Artificial Intelligence & Machine Learning
,
Next-Generation Technologies & Secure Development
Largest Palo Alto Purchase Since 2020 Would Aid AI Model Security and Governance
The pace of acquisitions from Palo Alto Networks has slowed from a flood to a trickle after the company staked out leading positions in security operations and cloud security.
See Also: Future-Proof Your Business: A Comprehensive Guide to Application Modernization and Development for Public and Private Sectors
The Silicon Valley-based platform security giant hasn’t bought a startup since December 2023, when it entered the data security posture management and enterprise browser markets through the purchase of Dig and Talon for $255.4 and $458.6 million respectively. Palo Alto Networks in August 2024 took the unusual step of buying IBM’s QRadar SaaS business for $1.14 billion and transitioning those customers over to XSIAM.
Now, Palo Alto Networks is eyeing its largest startup deal since December 2020, when the firm bought attack surface management provider Expanse for $797.2 million. This time around, Globes reported the target is Protect AI, a Seattle-based startup that offers AI scanning, large language model security and generative AI red teaming. Palo Alto Networks is prepared to pay between $650 million and $700 million for Protect AI, Globes said.

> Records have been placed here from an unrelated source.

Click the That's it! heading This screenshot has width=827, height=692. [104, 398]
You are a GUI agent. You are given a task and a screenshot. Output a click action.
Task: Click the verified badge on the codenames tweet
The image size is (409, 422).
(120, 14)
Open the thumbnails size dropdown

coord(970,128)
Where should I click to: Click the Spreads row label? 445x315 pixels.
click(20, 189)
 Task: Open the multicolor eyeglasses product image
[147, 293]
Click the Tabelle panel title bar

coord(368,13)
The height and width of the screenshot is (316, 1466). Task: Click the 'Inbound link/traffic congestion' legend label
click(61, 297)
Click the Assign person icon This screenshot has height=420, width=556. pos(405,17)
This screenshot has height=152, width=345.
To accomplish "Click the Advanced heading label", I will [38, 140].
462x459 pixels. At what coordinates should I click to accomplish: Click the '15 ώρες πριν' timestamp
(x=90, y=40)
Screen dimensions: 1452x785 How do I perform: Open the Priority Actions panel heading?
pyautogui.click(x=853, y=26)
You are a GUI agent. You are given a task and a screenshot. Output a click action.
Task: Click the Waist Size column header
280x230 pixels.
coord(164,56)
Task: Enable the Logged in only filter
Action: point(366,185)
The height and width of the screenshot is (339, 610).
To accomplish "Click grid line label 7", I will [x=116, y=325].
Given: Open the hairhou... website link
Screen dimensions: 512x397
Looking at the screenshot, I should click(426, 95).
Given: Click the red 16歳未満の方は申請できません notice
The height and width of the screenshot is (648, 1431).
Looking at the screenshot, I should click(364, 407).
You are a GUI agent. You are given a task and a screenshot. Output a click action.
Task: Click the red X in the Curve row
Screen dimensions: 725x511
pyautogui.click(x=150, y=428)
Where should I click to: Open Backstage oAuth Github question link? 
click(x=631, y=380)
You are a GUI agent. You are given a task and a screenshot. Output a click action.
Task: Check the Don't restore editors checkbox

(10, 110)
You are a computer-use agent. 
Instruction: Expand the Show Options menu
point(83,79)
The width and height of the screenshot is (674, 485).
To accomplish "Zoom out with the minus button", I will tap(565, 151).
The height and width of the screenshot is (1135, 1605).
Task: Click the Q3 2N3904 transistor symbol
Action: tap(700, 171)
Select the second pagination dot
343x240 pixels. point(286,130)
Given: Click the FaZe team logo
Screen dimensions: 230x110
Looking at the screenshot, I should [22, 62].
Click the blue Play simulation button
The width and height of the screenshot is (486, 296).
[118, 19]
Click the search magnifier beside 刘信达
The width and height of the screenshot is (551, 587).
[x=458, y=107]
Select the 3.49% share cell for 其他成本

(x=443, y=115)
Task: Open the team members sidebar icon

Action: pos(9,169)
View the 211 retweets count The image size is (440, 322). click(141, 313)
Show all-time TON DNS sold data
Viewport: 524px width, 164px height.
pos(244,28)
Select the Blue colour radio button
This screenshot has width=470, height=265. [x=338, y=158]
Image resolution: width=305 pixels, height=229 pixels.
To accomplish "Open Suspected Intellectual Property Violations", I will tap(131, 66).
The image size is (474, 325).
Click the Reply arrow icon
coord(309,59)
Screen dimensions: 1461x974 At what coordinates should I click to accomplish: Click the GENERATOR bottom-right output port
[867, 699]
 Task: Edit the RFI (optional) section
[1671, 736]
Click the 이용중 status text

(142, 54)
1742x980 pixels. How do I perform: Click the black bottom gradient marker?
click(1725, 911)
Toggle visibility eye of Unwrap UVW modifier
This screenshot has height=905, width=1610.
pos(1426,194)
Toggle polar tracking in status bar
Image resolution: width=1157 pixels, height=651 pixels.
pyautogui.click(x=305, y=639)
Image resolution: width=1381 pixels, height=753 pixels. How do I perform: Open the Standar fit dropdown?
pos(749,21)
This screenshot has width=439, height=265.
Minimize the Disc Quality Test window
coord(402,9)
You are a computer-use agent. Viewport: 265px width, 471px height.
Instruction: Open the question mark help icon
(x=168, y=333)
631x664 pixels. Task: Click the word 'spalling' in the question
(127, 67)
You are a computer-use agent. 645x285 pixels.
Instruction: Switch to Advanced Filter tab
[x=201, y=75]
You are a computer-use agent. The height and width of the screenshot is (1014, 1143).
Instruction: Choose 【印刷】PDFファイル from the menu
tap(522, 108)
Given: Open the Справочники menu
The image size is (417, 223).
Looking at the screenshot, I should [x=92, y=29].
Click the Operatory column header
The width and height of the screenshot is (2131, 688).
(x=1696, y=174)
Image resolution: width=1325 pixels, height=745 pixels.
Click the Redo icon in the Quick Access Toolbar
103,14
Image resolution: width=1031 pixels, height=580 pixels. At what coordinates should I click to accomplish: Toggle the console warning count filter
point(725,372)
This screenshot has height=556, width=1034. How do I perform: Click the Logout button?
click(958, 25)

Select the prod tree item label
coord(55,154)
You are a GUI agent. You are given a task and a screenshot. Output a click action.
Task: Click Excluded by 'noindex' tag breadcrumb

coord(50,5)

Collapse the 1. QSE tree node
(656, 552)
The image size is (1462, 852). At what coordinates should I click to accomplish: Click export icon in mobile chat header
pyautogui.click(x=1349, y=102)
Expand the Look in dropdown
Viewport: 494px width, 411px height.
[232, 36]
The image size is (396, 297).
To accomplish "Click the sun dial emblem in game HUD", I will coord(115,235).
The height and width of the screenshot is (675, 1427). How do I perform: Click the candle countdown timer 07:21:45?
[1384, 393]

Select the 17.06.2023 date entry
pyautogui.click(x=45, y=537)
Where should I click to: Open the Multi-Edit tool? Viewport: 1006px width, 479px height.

Palo Alto Networks and Protect AI declined Information Security Media Group requests for comment. Protect AI, founded in 2022, employs 110 people – up from 42 workers a year ago – and has raised $108.5 million in outside funding, having most recently completed a $60 million Series B funding round in August led by Evolution Equity Partners (see: Protect AI Raises $35M to Guard ML From Supply Chain Threats).
What Sets Protect AI’s Approach to AI Security Apart
The company has been led since its inception by Ian Swanson, who spent 18 months leading go-to-market activities for AWS’ artificial intelligence and machine learning teams and 15 months overseeing Oracle’s AI and ML product offerings. Protect AI has made multiple acquisitions in its short history, buying Gen AI attack simulation firm SydeLabs in July 2024 and certified naming authority Huntr in August 2023.
Swanson told ISMG in July 2023 that the company planned to expand its AI Radar tool, research unique threats in the AI and ML landscape and further its work on open source initiatives. Specifically, he said the company wanted to encapsulate more components across data, infrastructure, code and model artifacts, so clients can write policies to check for critical vulnerabilities in open source packages.
Meanwhile, Swanson told ISMG in 2023 that Protect AI’s buy of Huntr will help customers discover exploits in the artificial intelligence or machine learning supply chain before they’re publicly revealed. As part of Protect AI, Swanson said Huntr’s bug bounty program focuses exclusively on vulnerabilities in artificial intelligence and machine learning packages, libraries, frameworks and foundation models.
The security for AI vendor landscape is in its infancy, with dozens of vendors addressing everything from governance to model security to runtime protection. Plus, more than a dozen vendors are securing the underlying infrastructure and data Gen AI and LLMs rely on. The largest AI security deal was Cisco’s acquisition of Robust Intelligence for a reported $400 million to boost the security of AI apps and infrastructure.
How Protect AI Fits Within the AI Security Landscape
In addition to Cisco and Palo Alto Networks, the Gen AI security market landscape includes established vendors such as Amazon Web Services, Fortinet, Zscaler, Netskope and Wiz, which is under agreement to be acquired by Google for $32 billion. Aside from Protect AI, notable pure-play AI security vendors include Lakera and HiddenLayer, which was named the most innovative startup at the 2023 RSA Conference.
Protect AI will join Palo Alto Networks’ existing AI security bets, which include an AI Access Security tool that classifies and prioritizes Gen AI apps to assess risk, detect anomalies and visualize insights. And the firm’s DSPM and AI-SPM tools offer visibility into the Gen AI ecosystem, spotting LLM flaws, prioritizing misconfiguration risks, reducing the risk of data exposure and surfacing compliance violations.
Palo Alto Networks’ cloud-native application protection platform also secures multi and hybrid-cloud environments for applications, data, Gen AI ecosystems and the entire cloud-native technology stack across the full development life cycle, from code to cloud. Protect AI’s focus on governance fits in with what Palo Alto Networks already does around AI access, runtime, inline and posture management.
Protect AI might end up being the second acquisition in the nascent AI security market, but it certainly won’t be the last. Expect lots of consolidation as the wheat separates from the chaff and platform players face increased pressure to broaden and deepen their AI security stack.